• Alıştırma görevi A:
Verilen metinde "Sayın Öcalan 86" ile başlayıp "düzenlemeleri yapmak durumundadır." ile biten bölümü hiçbir değişiklik yapmadan yazın.

• Verilen metin:
________________

Barış güzel sözler etmekle bir yere ulaşmaz, icraatlarla bir yere ulaşır
Değerli halkımız buradan bu meydanı yönetenlere göstermek istiyorum. Urfa'nın bu sıcağına rağmen on binler bu alanda bir aradadır. Ve iktidara sesleniyorum. Artık dilimizi, irademizi, haklarımızı kabul etmelisiniz. Dilimizi, irademizi ve haklarımızı inkar etmekten vazgeçmelisiniz. Çünkü bu halk 40 yıldır baskıya, faili meçhul cinayetlere, yoksulluğa, bütün zulme rağmen vazgeçmedi. Vazgeçmeyecek. Vazgeçmesi gerekenler Kürt halkının dilini, kimliğini, yaşamını tanımayanlardır. Artık yasal ve hukuksal düzenlemelerin yapılması gereken bir dönemdeyiz. Kimse Kürdün hakkı olan yasal ve hukuksal düzenlemelerden artık kaçamaz. Barış sözle değil, icraatla sağlanır. Barış güzel sözler etmekle bir yere ulaşmaz. Ama barış icraatlarla bir yere ulaşır. Bu ülkeyi yönetenleri Urfa’da bu meydanı dolduran halkımızın taleplerine, iradesine saygı göstermeye ve kabul etmeye davet ediyorum.
Sayın Öcalan 86 milyona bütünleştirici yeni bir hayat modeli teklif ediyor
Değerli arkadaşlar, Sayın Öcalan ile görüşmelerin önü açılmalıdır. Musluğu bir aç bir kapatla bu süreç yürümez. Sayın Öcalan Türkiye’nin tamamına birleştirici, bütünleştirici bir sözleşme öneriyor. Sayın Öcalan'ın paradigması ayrıştırıcı değil, aksine bütünleştirici yeni bir hayat modeli teklif ediyor. Dolayısıyla bu yeni hayat modeli 86 milyonun, eşit yurttaşlar olarak bu coğrafyada, bu ülkede insanca yaşamasını istiyor. Yine komisyon bir an önce Sayın Öcalan'ı ziyaret etmeli ve dinlemelidir. Komisyon barış gelsin diyen milyonlarca insanın iradesini temsil ediyor. Komisyonda Türkiye Büyük Millet Meclisi'nde bulunan neredeyse bütün partiler var. Bu toplum barış istiyorsa komisyon barışa uygun adımlar atma, tartışma ve düzenlemeleri yapmak durumundadır.

________________

• Alıştırma görevi B:
Girdilerde "Task: Open Spotify from the taskbar" içeren satırdan başlayıp "Action: (250, 179)" içeren satırda biten satırları, "taskbar" yerine "dock" koyarak yeniden verin. Geri kalan her şey aynı kalsın ve yalnızca bu satırlar verilsin.

• Görev verileri:
________________

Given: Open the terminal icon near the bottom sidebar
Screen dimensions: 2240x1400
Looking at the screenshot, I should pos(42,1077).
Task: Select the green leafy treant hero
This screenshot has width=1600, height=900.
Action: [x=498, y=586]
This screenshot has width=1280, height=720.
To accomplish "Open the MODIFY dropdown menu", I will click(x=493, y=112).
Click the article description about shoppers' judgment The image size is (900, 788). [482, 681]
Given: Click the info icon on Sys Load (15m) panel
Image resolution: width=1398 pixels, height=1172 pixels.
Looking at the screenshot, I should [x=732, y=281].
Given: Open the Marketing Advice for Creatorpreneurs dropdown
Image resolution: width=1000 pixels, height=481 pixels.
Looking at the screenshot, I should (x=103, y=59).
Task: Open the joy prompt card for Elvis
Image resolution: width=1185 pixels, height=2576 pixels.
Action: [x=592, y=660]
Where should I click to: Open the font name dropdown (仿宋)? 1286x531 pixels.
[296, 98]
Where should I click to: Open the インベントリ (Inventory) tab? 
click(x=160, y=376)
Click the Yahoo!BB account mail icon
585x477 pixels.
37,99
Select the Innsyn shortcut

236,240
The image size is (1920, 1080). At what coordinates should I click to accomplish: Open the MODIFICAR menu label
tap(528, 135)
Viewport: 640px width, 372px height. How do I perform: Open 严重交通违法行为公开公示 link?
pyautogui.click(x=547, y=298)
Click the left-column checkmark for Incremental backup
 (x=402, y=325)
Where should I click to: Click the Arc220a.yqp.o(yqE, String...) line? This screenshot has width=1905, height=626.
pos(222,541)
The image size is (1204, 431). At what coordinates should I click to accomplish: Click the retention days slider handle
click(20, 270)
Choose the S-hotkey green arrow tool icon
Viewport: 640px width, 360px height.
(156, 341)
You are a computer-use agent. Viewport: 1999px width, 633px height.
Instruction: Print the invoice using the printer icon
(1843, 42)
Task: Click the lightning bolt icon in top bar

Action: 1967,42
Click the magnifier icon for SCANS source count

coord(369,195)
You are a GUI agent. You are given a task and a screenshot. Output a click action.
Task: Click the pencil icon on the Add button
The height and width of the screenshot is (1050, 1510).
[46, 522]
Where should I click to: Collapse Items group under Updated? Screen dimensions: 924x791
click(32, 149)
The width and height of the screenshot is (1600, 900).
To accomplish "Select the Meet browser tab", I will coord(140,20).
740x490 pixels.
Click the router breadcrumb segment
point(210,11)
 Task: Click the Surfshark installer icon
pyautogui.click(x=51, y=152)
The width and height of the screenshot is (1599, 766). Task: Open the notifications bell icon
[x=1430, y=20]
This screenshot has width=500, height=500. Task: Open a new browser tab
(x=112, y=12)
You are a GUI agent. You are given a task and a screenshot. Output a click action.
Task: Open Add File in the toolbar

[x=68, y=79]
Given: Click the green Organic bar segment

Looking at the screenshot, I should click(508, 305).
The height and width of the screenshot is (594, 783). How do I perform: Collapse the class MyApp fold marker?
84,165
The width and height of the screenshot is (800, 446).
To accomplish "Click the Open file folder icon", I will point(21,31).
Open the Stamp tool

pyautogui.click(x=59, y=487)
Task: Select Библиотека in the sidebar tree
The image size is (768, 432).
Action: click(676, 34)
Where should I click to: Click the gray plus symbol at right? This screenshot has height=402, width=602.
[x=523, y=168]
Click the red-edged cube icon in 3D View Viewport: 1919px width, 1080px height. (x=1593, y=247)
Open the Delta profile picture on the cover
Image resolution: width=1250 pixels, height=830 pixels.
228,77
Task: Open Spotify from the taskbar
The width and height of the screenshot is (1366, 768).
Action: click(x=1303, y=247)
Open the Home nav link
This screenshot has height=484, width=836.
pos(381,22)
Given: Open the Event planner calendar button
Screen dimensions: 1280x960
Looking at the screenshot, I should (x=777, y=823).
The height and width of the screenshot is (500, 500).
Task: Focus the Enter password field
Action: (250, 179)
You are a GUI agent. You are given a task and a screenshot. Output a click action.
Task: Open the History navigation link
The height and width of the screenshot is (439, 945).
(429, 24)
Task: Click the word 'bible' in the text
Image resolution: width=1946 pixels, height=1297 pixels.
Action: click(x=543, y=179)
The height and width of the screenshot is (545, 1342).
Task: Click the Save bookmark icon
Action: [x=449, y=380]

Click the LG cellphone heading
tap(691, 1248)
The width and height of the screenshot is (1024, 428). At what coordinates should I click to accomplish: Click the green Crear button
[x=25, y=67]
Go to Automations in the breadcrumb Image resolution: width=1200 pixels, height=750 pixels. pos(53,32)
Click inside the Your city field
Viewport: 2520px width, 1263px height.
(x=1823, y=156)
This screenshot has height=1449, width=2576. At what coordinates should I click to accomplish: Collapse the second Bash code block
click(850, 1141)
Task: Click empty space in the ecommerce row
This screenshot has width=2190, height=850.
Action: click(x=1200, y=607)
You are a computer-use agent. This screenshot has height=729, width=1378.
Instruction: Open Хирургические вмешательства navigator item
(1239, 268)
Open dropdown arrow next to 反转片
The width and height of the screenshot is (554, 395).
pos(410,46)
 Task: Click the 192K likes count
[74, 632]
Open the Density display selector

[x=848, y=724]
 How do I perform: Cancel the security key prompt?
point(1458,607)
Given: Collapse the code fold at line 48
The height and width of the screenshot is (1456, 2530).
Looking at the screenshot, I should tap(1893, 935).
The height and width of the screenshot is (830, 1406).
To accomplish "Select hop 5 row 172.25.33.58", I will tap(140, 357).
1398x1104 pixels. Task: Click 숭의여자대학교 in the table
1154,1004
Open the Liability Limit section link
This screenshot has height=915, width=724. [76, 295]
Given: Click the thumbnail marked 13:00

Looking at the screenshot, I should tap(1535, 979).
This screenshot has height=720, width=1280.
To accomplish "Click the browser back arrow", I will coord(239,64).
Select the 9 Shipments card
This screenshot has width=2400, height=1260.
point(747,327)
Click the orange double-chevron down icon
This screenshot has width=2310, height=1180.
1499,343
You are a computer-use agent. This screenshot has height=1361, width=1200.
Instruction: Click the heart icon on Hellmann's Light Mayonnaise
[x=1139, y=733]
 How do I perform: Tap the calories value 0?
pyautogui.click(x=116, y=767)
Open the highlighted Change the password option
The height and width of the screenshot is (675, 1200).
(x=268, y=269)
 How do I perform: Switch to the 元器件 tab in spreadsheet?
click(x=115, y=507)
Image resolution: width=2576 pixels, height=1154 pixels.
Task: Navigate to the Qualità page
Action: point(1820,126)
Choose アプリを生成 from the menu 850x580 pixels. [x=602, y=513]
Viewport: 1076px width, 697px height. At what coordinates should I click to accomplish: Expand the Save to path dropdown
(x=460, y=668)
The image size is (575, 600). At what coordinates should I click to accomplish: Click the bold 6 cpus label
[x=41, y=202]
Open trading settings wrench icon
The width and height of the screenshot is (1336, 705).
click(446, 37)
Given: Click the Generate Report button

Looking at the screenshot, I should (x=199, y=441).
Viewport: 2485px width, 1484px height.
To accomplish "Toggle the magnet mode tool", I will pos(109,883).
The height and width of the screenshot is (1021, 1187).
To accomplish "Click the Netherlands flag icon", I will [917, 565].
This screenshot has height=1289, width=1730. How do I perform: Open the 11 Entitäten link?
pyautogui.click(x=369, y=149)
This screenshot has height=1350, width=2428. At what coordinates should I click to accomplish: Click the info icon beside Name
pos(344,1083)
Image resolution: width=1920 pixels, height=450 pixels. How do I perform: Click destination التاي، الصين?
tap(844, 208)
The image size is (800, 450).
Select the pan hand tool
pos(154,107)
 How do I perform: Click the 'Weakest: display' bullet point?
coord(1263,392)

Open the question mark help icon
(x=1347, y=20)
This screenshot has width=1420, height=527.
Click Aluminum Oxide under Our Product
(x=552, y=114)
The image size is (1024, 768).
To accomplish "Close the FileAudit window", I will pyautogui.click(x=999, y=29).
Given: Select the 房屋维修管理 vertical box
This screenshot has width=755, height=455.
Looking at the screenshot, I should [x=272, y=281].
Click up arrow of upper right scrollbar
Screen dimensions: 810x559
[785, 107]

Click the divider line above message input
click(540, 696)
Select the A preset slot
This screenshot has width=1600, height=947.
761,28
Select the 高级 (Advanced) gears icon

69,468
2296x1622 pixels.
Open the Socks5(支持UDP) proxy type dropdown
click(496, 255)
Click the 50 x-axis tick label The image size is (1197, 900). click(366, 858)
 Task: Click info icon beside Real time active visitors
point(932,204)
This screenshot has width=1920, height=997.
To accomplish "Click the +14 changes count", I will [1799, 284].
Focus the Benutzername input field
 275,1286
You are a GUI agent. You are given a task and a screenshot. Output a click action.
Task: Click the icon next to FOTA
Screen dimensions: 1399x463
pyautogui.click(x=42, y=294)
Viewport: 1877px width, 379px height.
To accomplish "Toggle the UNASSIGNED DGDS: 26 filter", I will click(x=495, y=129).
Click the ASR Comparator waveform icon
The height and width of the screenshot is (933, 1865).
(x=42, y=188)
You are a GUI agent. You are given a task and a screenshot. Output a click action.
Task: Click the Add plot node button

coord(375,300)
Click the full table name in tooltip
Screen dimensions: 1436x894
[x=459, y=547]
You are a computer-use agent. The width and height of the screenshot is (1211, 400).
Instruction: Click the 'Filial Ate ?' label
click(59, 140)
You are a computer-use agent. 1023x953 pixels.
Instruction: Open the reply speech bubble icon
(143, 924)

________________

• Tamamlanmış yanıt A:
Sayın Öcalan 86 milyona bütünleştirici yeni bir hayat modeli teklif ediyor
Değerli arkadaşlar, Sayın Öcalan ile görüşmelerin önü açılmalıdır. Musluğu bir aç bir kapatla bu süreç yürümez. Sayın Öcalan Türkiye’nin tamamına birleştirici, bütünleştirici bir sözleşme öneriyor. Sayın Öcalan'ın paradigması ayrıştırıcı değil, aksine bütünleştirici yeni bir hayat modeli teklif ediyor. Dolayısıyla bu yeni hayat modeli 86 milyonun, eşit yurttaşlar olarak bu coğrafyada, bu ülkede insanca yaşamasını istiyor. Yine komisyon bir an önce Sayın Öcalan'ı ziyaret etmeli ve dinlemelidir. Komisyon barış gelsin diyen milyonlarca insanın iradesini temsil ediyor. Komisyonda Türkiye Büyük Millet Meclisi'nde bulunan neredeyse bütün partiler var. Bu toplum barış istiyorsa komisyon barışa uygun adımlar atma, tartışma ve düzenlemeleri yapmak durumundadır.

• Tamamlanmış yanıt B:
Task: Open Spotify from the dock
The width and height of the screenshot is (1366, 768).
Action: click(x=1303, y=247)
Open the Home nav link
This screenshot has height=484, width=836.
pos(381,22)
Given: Open the Event planner calendar button
Screen dimensions: 1280x960
Looking at the screenshot, I should (x=777, y=823).
The height and width of the screenshot is (500, 500).
Task: Focus the Enter password field
Action: (250, 179)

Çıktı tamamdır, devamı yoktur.